La banque centrale, dont le dernier Rapport sur la politique monétaire table toujours sur une croissance de 3,25 % en 2006, laisse toutefois entrevoir d'autres hausses de taux. L'institution se gardant bien de préciser le moment où ces hausses pourraient se manifester, la Banque de Montréal estimait de son côté dans une note de recherche qu'elles auront lieu dès juillet, alors que le Mouvement Desjardins misait sur la fin de l'été.

Si l'ensemble des perspectives a peu changé depuis la mise à jour publiée en janvier, notamment celle voulant que l'économie atteindra son plein potentiel de croisière à la deuxième moitié de l'an prochain, la Banque du Canada réservait quelques bémols. «Ces prévisions sont entachées de risques, aussi bien à la hausse qu'à la baisse, et d'incertitudes», a-t-elle indiqué.

Elle mentionne le rythme d'expansion en Asie, le niveau élevé des prix des produits de base non énergétiques, les cours du pétrole ainsi que «la résorption des déséquilibres des balances courantes». Il s'agit essentiellement des transactions commerciales et des transferts d'investissements entre pays. Si cet élément devait persister, dit-elle, il y a une «possibilité grandissante que le processus de correction ne devienne désordonné».

En conférence de presse à Ottawa, le gouverneur de la banque centrale, David Dodge, a dû essuyer quelques questions à teneur politique. Avec un gouvernement minoritaire, le spectre d'élections précipitées peut-il affecter l'économie? «Les marchés en général n'aiment pas l'incertitude», a-t-il répondu. «Si cette incertitude persiste ou s'accroît, on pourrait croire que la demande pour les actifs canadiens soit un peu moins forte et donc que la pression à la hausse sur le dollar soit un peu plus faible.» Pour l'instant, croit-il, il n'y a cependant aucun impact sur l'économie.

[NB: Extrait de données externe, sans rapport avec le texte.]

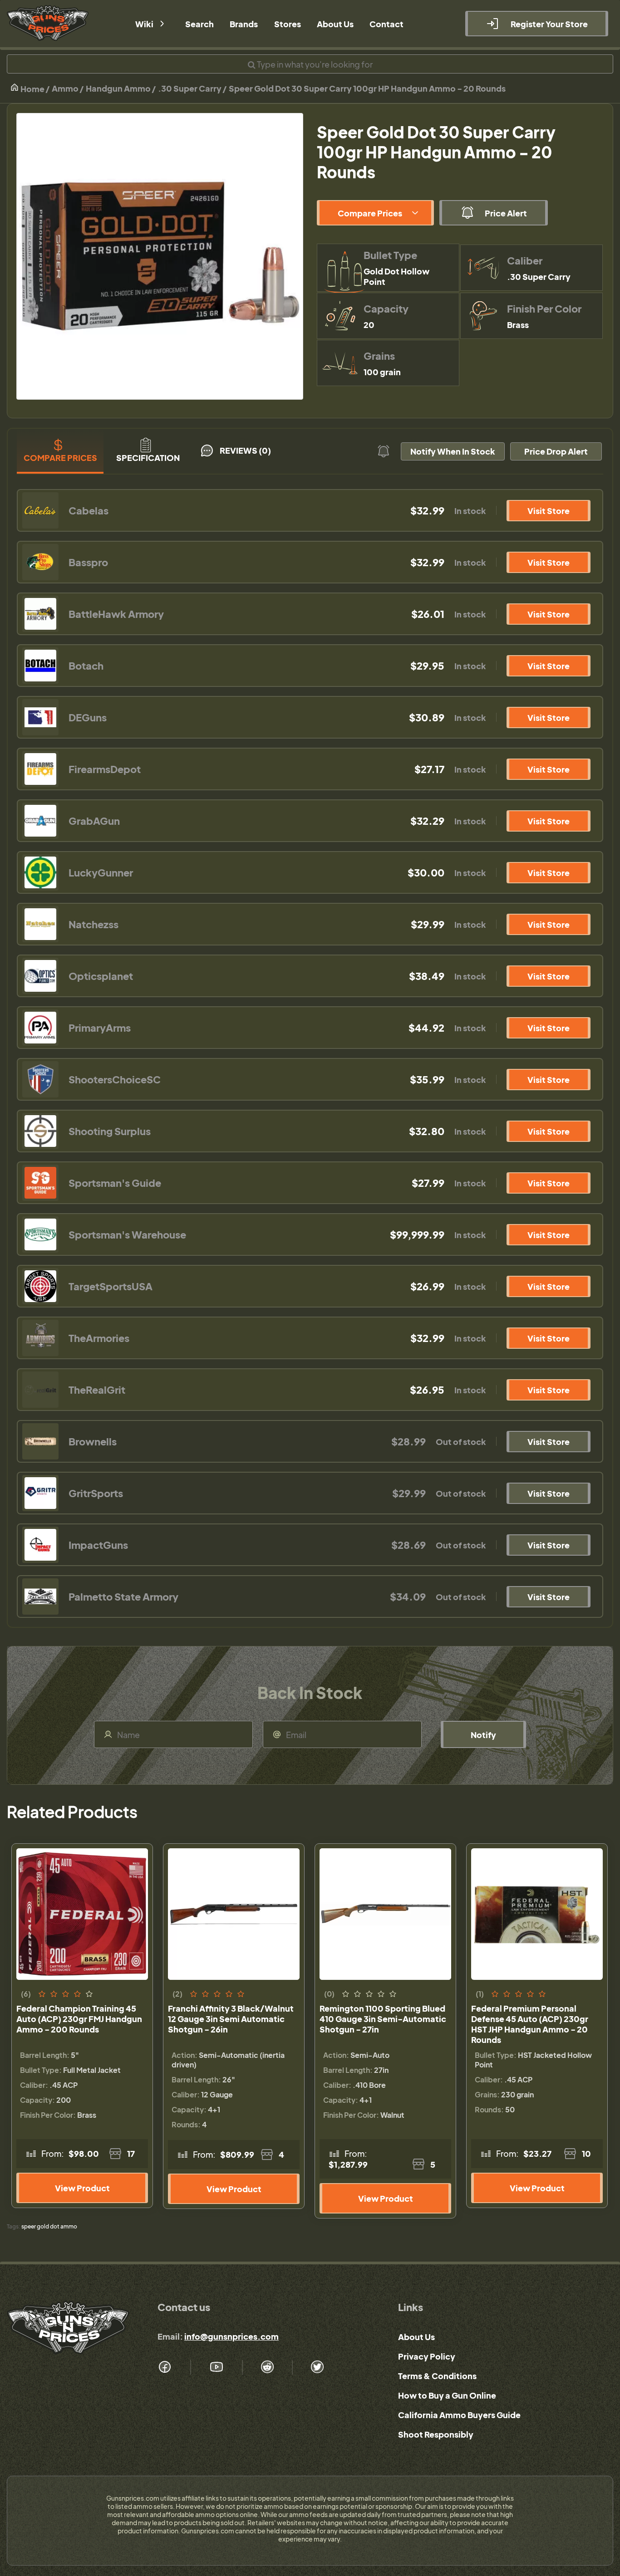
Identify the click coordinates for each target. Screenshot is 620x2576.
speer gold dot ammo (49, 2226)
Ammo (65, 88)
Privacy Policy (426, 2356)
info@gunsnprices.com (231, 2336)
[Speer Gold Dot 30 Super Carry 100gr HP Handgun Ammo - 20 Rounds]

Le huard a terminé la séance d'hier en baisse de 0,23 ¢US, à 80,51 ¢US. Depuis le 1er avril, il a perdu plus de 2 ¢US, ou 2,6 %.

La Chine

Au moment même où la banque centrale faisait part de ses réflexions au sujet de l'Asie, Statistique Canada publiait hier une étude qui en fait largement mention. Selon l'agence fédérale, la croissance économique en 2004 a été en bonne partie attribuable au secteur des ressources naturelles, en particulier par les exportations et l'investissement. Et la Chine, ajoute l'étude, était vorace.

«Ce meilleur rendement à l'exportation reflétait la croissance des exportations vers la Chine, ces dernières s'étant élevées de 39 %, ce qui représentait plus du double du gain de 15 % affiché en 2003», a écrit Statistique Canada. «La majeure partie de cette évolution a eu lieu dans les ressources naturelles hors énergie, qui représentaient environ 80 % des livraisons du Canada vers la Chine.»

En fait, affirme l'agence fédérale, l'accroissement de la demande à l'exportation «était à l'origine de toute l'accélération de la croissance du PIB canadien l'an dernier, qui a crû [de 2,8 %] par rapport à 1,7 % en 2003».

Enfin, Statistique Canada se réjouit du fait que l'année 2004 n'a pas vu d'écart aussi important entre la performance des diverses industries. «Ces dernières années, il y avait surtout eu des gains rapides dans une poignée de secteurs (dont le secteur de la fabrication en 2000 et celui de l'habitation en 2001) et des pertes cuisantes dans d'autres (entre autres l'industrie touristique en 2003 et l'industrie agricole en raison de la sécheresse en 2002).»